WHAT NEEDS TO BE DONE: Transcribe exactly the lines that fall between the one holding "Screenshot is 768x1356." and the one holding "[5 Werk/Arbeitstage Lieferzeit] (153, 1538)", inclusive, from the entries below.

EXERCISE DATA:
<<<<

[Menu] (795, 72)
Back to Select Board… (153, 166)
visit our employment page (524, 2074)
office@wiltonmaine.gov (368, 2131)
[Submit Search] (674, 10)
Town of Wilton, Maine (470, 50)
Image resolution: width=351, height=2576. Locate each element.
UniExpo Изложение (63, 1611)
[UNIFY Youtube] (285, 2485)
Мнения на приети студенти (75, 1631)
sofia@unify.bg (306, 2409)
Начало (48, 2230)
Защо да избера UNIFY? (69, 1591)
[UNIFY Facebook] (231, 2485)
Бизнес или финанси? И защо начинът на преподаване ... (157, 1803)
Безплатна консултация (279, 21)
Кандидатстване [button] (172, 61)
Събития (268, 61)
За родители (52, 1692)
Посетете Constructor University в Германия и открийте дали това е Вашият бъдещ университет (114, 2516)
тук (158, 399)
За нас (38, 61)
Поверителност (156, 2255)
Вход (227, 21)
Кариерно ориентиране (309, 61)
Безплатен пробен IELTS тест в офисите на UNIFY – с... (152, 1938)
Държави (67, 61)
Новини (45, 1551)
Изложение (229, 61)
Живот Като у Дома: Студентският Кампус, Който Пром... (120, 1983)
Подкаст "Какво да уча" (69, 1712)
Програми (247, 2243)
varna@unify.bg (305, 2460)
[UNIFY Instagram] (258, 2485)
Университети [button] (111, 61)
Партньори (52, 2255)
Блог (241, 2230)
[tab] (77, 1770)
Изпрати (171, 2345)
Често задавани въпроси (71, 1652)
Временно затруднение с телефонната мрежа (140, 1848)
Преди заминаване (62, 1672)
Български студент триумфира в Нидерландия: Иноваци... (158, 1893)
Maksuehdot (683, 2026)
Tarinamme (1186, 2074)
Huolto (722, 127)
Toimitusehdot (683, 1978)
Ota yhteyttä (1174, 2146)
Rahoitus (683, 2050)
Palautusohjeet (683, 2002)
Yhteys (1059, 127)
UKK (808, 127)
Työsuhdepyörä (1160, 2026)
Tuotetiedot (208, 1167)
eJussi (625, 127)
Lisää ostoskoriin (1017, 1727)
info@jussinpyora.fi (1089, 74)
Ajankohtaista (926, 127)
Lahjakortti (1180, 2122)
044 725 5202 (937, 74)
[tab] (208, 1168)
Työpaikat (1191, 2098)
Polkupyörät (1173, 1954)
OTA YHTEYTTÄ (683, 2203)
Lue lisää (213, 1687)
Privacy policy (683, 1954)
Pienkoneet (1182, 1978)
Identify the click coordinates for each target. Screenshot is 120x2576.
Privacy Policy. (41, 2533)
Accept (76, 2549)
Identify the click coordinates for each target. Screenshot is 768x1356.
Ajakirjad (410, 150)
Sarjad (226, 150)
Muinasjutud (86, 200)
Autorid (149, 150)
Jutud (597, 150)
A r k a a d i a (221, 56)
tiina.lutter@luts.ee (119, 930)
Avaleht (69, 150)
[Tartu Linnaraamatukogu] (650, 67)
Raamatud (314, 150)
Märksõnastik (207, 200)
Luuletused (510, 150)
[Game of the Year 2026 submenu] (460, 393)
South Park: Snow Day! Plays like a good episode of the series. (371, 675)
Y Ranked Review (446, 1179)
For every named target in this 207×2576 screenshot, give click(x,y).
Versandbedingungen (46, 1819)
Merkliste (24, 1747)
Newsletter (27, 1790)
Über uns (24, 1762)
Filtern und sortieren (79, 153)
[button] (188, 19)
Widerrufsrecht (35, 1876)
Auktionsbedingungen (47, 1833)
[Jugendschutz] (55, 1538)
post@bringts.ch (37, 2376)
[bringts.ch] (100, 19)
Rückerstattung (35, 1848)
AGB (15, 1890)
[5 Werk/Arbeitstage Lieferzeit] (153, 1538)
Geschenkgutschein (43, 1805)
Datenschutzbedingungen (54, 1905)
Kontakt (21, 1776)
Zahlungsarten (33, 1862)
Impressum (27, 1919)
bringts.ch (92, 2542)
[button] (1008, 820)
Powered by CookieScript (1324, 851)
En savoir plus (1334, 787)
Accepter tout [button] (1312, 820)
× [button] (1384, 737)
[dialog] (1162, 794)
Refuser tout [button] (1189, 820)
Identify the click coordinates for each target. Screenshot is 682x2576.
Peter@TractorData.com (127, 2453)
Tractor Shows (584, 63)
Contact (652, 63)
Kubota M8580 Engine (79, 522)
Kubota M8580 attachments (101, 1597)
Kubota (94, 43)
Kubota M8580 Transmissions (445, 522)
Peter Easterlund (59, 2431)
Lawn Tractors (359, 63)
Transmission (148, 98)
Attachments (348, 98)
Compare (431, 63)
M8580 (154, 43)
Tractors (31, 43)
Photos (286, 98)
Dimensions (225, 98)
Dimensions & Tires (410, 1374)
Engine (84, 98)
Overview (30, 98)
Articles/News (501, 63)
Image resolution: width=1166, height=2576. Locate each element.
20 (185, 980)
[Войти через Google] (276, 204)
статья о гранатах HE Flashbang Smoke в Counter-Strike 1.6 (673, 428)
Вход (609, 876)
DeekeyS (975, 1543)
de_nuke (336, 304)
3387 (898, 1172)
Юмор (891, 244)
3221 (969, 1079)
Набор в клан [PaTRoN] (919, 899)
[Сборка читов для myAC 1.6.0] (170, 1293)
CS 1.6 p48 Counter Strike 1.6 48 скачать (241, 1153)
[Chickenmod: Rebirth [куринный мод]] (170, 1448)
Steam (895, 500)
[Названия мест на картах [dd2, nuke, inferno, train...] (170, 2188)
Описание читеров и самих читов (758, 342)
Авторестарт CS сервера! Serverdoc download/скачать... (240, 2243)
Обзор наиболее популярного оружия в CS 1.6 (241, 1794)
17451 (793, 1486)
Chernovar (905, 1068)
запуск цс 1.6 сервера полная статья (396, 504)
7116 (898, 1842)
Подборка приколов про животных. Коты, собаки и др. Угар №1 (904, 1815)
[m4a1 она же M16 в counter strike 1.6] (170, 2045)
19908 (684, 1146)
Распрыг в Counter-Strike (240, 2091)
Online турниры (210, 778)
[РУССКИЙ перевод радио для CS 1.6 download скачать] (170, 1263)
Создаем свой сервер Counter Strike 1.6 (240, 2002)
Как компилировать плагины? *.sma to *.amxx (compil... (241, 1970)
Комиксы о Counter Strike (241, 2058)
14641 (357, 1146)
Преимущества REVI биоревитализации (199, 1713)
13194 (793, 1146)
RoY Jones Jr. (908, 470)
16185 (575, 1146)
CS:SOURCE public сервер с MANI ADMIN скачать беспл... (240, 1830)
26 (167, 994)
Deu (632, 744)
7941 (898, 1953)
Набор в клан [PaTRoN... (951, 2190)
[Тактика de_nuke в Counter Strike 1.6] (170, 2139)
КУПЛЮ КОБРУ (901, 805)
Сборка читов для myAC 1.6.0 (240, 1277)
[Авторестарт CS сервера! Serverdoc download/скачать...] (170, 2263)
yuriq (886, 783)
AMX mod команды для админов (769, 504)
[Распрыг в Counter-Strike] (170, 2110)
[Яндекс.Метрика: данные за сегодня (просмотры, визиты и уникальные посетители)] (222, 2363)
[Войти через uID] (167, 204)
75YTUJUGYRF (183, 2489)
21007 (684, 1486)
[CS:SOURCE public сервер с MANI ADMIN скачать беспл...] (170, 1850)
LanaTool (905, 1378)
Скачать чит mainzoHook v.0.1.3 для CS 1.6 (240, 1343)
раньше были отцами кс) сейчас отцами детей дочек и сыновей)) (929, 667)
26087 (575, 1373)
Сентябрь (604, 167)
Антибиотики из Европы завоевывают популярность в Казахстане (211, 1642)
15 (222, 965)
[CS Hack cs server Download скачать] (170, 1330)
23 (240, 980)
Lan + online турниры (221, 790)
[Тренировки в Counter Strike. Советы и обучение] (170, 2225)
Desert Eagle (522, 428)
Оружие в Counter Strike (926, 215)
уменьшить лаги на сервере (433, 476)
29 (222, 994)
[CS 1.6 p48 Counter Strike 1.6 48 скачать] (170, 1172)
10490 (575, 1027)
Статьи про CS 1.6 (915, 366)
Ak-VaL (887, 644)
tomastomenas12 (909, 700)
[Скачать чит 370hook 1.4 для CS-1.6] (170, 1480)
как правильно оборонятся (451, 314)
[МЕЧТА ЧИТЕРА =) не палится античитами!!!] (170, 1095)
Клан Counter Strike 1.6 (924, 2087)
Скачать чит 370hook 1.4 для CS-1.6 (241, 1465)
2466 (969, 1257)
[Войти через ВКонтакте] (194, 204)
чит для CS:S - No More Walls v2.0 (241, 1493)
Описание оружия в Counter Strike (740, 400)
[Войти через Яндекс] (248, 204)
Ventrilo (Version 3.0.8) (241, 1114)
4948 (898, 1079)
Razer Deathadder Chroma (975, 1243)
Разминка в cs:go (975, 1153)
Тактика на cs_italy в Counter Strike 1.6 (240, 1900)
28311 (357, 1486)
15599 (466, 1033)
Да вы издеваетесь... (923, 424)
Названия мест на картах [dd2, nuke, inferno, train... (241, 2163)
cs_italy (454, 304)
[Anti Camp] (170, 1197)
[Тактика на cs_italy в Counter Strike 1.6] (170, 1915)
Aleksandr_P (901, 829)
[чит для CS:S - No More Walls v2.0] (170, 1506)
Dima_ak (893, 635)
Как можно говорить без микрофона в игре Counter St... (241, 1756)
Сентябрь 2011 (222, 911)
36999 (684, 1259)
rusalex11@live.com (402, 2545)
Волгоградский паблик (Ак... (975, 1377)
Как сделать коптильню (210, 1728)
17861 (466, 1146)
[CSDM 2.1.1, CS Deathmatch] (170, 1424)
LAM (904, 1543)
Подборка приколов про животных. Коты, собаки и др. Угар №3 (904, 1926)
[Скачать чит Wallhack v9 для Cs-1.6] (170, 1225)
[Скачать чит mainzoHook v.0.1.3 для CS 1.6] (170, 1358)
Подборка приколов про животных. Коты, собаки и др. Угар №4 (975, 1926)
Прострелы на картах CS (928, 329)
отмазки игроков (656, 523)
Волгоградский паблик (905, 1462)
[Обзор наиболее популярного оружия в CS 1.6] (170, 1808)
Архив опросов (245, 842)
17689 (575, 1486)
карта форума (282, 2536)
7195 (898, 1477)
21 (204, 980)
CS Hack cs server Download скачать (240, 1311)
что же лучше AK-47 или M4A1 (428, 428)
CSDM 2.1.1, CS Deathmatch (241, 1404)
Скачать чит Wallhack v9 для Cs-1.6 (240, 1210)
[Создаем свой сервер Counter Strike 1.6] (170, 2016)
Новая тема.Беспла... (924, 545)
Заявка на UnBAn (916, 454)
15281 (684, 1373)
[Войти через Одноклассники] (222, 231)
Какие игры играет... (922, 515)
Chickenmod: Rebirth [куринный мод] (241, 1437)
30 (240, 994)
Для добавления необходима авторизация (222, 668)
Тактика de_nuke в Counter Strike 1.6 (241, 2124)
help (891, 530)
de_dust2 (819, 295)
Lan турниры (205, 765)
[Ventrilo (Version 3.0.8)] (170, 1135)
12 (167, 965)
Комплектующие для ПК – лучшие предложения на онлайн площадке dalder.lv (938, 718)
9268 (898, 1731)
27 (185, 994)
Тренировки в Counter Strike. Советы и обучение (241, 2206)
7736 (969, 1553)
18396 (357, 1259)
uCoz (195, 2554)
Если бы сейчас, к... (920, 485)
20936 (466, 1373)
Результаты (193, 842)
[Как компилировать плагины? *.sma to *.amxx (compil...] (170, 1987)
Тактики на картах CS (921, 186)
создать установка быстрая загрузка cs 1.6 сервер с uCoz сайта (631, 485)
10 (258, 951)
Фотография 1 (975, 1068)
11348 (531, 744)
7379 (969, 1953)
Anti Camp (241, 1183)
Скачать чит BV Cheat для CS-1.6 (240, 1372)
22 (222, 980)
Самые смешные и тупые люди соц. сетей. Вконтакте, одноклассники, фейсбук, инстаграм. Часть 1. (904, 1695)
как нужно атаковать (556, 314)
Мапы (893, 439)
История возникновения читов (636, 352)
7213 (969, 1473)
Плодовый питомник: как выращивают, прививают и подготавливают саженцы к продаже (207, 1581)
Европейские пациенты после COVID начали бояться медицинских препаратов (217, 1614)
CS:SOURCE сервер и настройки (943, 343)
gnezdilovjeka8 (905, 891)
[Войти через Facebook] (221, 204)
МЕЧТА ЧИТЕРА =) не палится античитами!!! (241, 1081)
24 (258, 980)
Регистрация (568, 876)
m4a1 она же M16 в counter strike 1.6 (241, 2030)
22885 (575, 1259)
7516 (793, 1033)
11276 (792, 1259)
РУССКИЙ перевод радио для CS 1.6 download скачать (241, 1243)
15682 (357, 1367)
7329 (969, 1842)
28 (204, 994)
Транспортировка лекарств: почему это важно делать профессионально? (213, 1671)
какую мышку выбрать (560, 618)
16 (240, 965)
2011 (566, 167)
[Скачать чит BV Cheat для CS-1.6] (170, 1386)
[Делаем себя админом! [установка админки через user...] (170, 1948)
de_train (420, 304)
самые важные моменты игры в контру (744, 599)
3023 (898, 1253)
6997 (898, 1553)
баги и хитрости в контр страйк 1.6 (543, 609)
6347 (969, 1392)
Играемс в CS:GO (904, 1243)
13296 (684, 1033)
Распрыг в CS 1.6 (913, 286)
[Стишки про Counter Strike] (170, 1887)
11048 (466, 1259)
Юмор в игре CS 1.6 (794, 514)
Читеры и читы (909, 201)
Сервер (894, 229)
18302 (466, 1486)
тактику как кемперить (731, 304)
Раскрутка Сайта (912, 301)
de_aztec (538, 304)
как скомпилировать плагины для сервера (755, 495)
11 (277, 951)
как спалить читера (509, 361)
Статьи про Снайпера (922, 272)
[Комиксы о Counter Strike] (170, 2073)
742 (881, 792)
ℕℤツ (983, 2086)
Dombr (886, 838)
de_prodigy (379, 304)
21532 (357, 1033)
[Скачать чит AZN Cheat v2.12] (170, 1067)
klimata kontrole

>>>>

RESPONSE TO THE TASK:
Identify the click coordinates for each target. Screenshot is 768x1356.
Ajakirjad (410, 150)
Sarjad (226, 150)
Muinasjutud (86, 200)
Autorid (149, 150)
Jutud (597, 150)
A r k a a d i a (221, 56)
tiina.lutter@luts.ee (119, 930)
Avaleht (69, 150)
[Tartu Linnaraamatukogu] (650, 67)
Raamatud (314, 150)
Märksõnastik (207, 200)
Luuletused (510, 150)
[Game of the Year 2026 submenu] (460, 393)
South Park: Snow Day! Plays like a good episode of the series. (371, 675)
Y Ranked Review (446, 1179)
For every named target in this 207×2576 screenshot, give click(x,y).
Versandbedingungen (46, 1819)
Merkliste (24, 1747)
Newsletter (27, 1790)
Über uns (24, 1762)
Filtern und sortieren (79, 153)
[button] (188, 19)
Widerrufsrecht (35, 1876)
Auktionsbedingungen (47, 1833)
[Jugendschutz] (55, 1538)
post@bringts.ch (37, 2376)
[bringts.ch] (100, 19)
Rückerstattung (35, 1848)
AGB (15, 1890)
[5 Werk/Arbeitstage Lieferzeit] (153, 1538)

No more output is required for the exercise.